Parents will spend £236 on average to send a child to school this coming term, according to a new report.

A study of 2,000 adults commissioned by the bank Santander, reveals the total cost of preparing a child for the new school year adds up to £2.9bn. The amount covers school uniform, shoes, jackets, gym clothes, books and e-books, stationery and school bags and is worked out between state and privately funded schools.

However, once the child is all kitted out, parents still have to fork out an average £52 a week for extra activities. This figure is up slightly from last year, when it stood at £50.

The beginning of term cost is higher in church foundation or trust schools – £375 compared to £371 in private schools.

The cheapest schools are community schools that have remained in the care of the local authority, where kitting out for school costs £226 and weekly costs average £49 a week. By contrast, parents who send their children to academies face a £262 bill for start-up costs and £56 per week thereafter.

Selective state grammar schools are more expensive, with an average £329 spent on getting a child ready for schools and £76 paid out on a weekly basis.
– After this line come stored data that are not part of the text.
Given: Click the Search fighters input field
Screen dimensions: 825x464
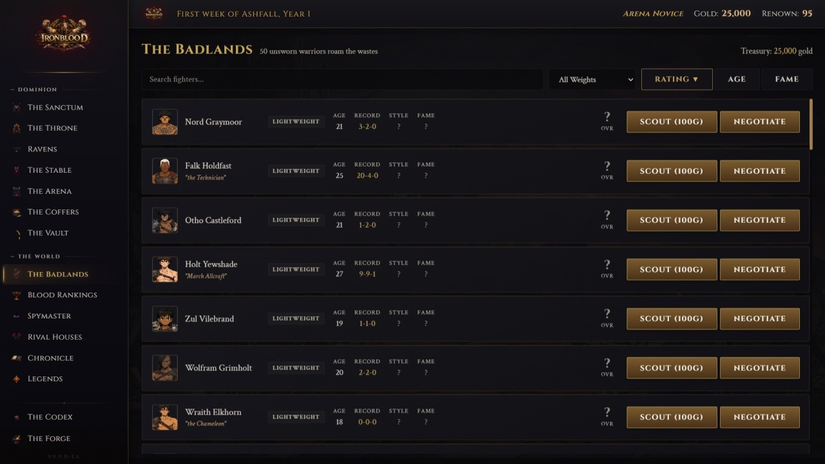Looking at the screenshot, I should [342, 79].
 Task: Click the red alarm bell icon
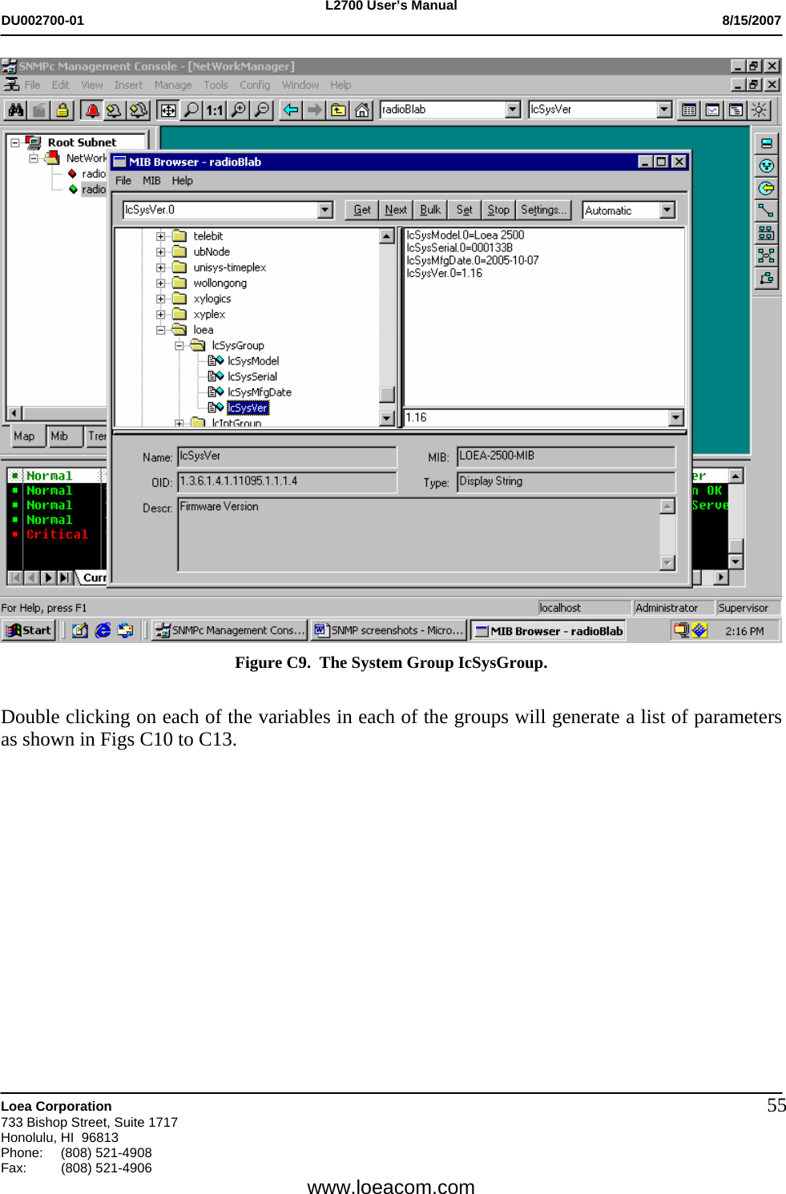pos(93,110)
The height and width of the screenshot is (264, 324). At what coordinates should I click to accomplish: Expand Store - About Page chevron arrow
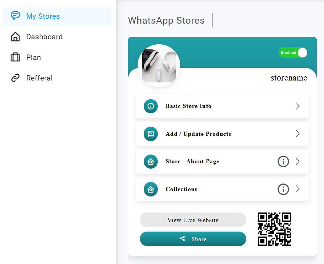coord(298,161)
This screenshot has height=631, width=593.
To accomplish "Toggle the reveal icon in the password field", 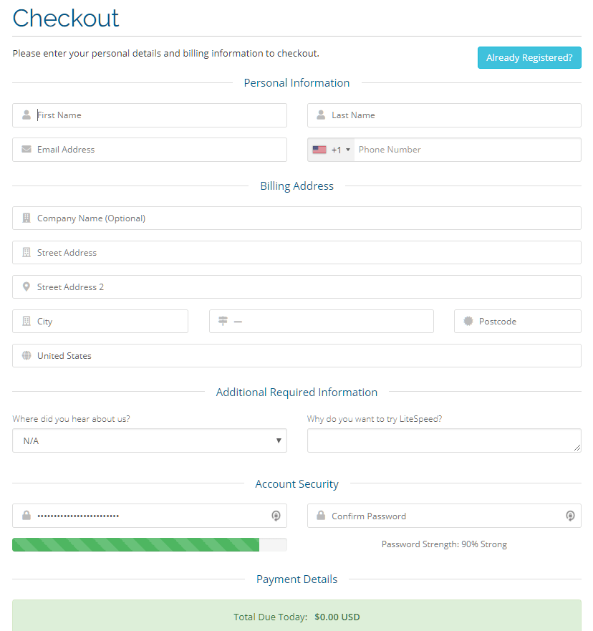I will point(276,516).
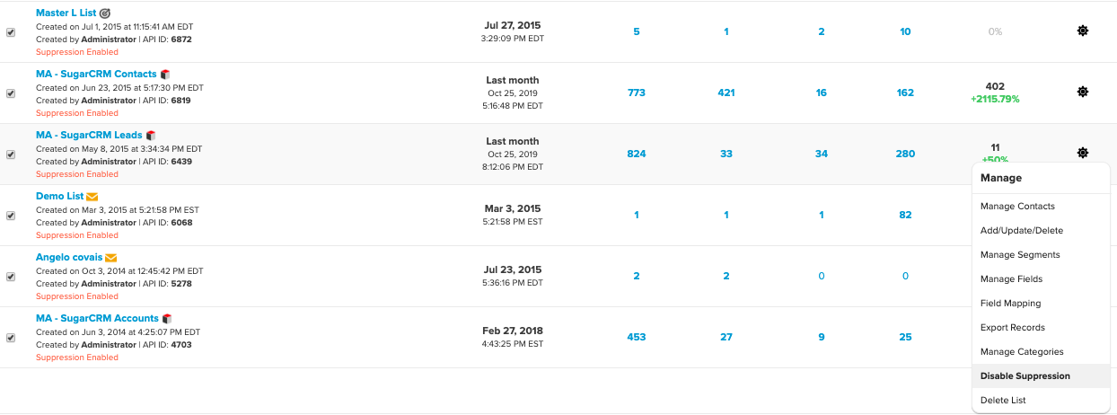
Task: Open the Angelo covais list link
Action: point(69,257)
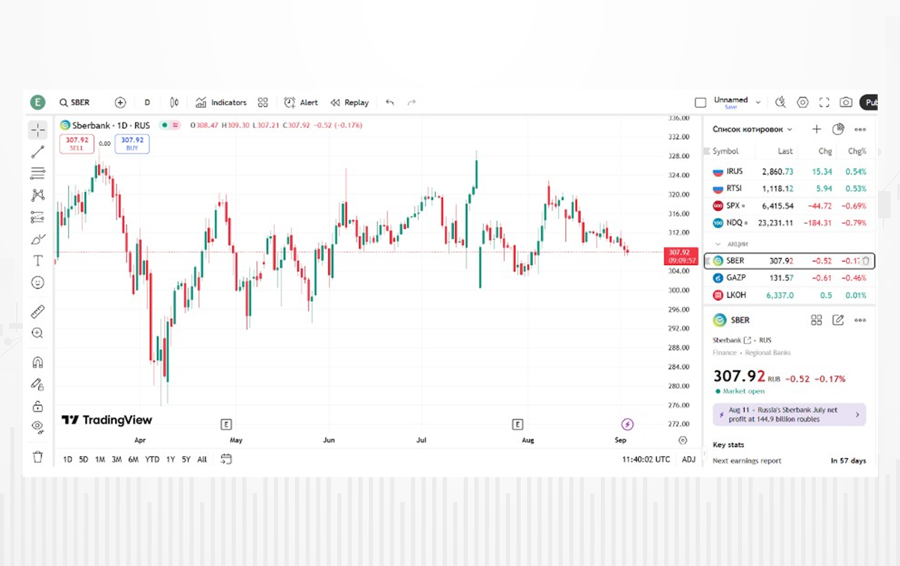Viewport: 900px width, 566px height.
Task: Select the brush drawing tool
Action: tap(37, 239)
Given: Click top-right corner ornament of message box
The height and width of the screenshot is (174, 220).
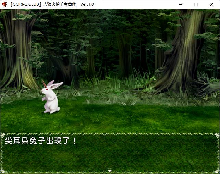Looking at the screenshot, I should pos(217,135).
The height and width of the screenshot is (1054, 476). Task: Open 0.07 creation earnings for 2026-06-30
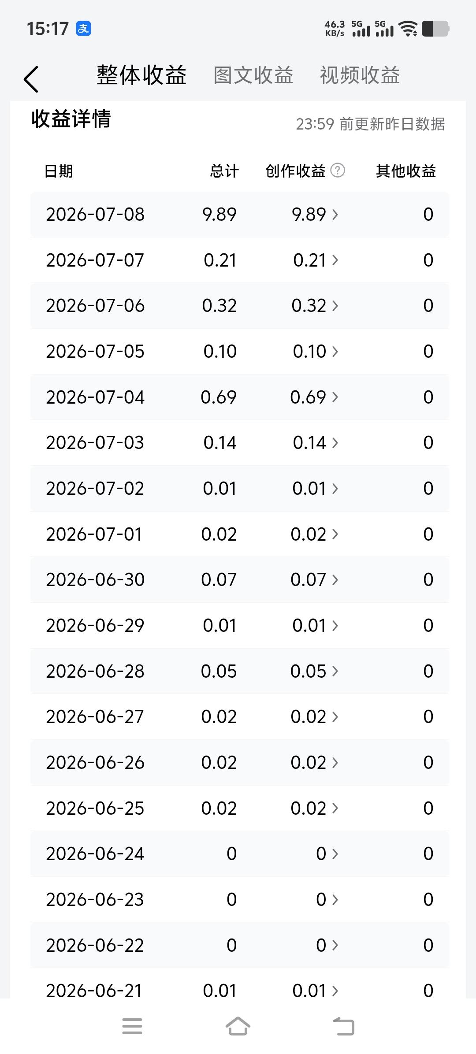(x=314, y=579)
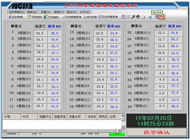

Not every parent has to pay for every item, although the number of local authorities offering grants for items like clothing has dwindled with the Government’s spending squeeze. Some schools have hardship funds and exempt parents in disadvantaged homes from having to pay for things like school outings.

Margaret Morrissey, of the parents’ pressure group Parents Outloud, said one of the problems was that many schools no longer had functioning Parent-Teacher Associations [PTAs] because in many cases, both parents worked and could not devote enough time to raising funds for the school.

“The money they raised could be used to fund extra-curricular activities and help those hard up with the cost of school uniform,” she said. “But parents aren’t able to give that help any more.”

She added that many schools now decided not to insist that parents purchased school uniforms.